• **Short task**: Rewrite every one of the items below, swapping "blue ball" for "red ball" and leaving everything else unchanged.
──────── Exercise material
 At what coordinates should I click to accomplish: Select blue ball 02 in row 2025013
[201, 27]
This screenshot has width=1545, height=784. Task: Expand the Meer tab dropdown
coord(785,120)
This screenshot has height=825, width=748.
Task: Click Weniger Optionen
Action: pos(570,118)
────────────────
• **The reply**:
 At what coordinates should I click to accomplish: Select red ball 02 in row 2025013
[201, 27]
This screenshot has width=1545, height=784. Task: Expand the Meer tab dropdown
coord(785,120)
This screenshot has height=825, width=748.
Task: Click Weniger Optionen
Action: pos(570,118)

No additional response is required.